• [QUOTED TEXT]
---------------
The agency’s broad restructuring plan, which involves relocating its headquarters to Utah and dispersing staff, poses irreversible harm to the federal scientific community. This change diminishes the nation’s ability to confront escalating climate threats, with fewer experts available to predict and manage wildfires. The move also undermines efforts to protect forests that ensure clean air and water and support rural livelihoods. With rising temperatures and drier conditions expected, the reshuffling of Forest Service personnel presents an immediate risk of heightened wildfire threats in the near future.
Nobody wants this
Based on my experience as a civil servant working alongside Forest Service R&D scientists at the USDA, this relocation is detrimental to Americans, producers, foresters, and rural communities. The plan involves relocating the agency’s headquarters to Salt Lake City and closing 57 out of 77 research facilities across 31 states. Many R&D personnel will likely be consolidated into a centralized office in Fort Collins, Colorado.
---------------
• [INFORMATION PROVIDED]

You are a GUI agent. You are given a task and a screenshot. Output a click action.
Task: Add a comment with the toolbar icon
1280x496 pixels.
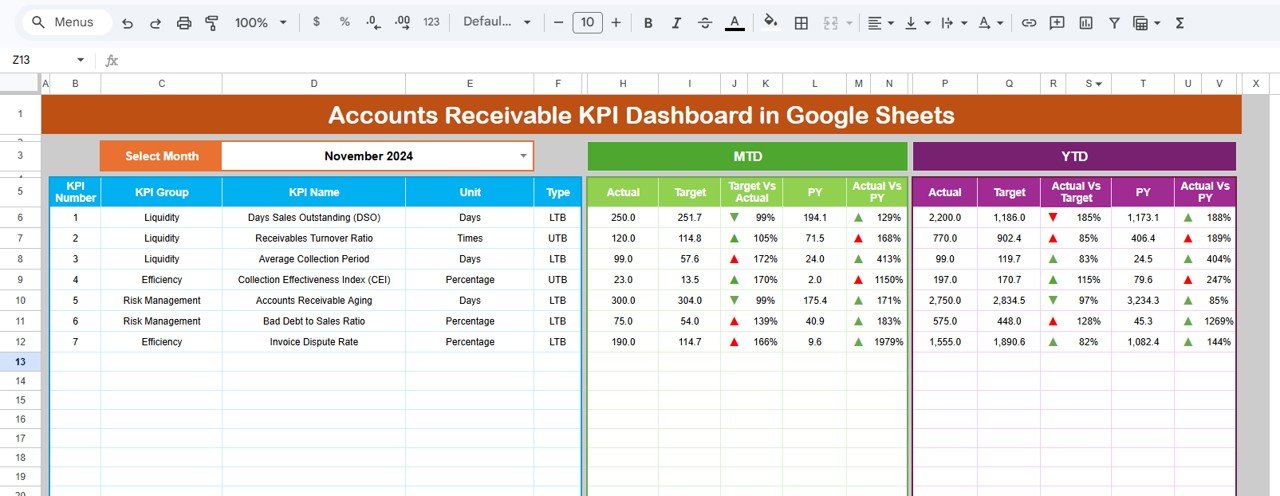[x=1057, y=22]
---------------
• [COMPLETE THE FOLLOWING]
A. Render this sentence from the passage on the Forest Service relocation in Spanish: "Many R&D personnel will likely be consolidated into a centralized office in Fort Collins, Colorado."
B. Rewrite the portion of the Forest Service relocation passage starting with "The agency’s broad" and going on through "the near future.", substituting "employees" for "staff".

• [RESPONSES TO THE TASKS]
A. Es probable que gran parte del personal de I+D se concentre en una oficina centralizada en Fort Collins, Colorado.

B.
The agency’s broad restructuring plan, which involves relocating its headquarters to Utah and dispersing employees, poses irreversible harm to the federal scientific community. This change diminishes the nation’s ability to confront escalating climate threats, with fewer experts available to predict and manage wildfires. The move also undermines efforts to protect forests that ensure clean air and water and support rural livelihoods. With rising temperatures and drier conditions expected, the reshuffling of Forest Service personnel presents an immediate risk of heightened wildfire threats in the near future.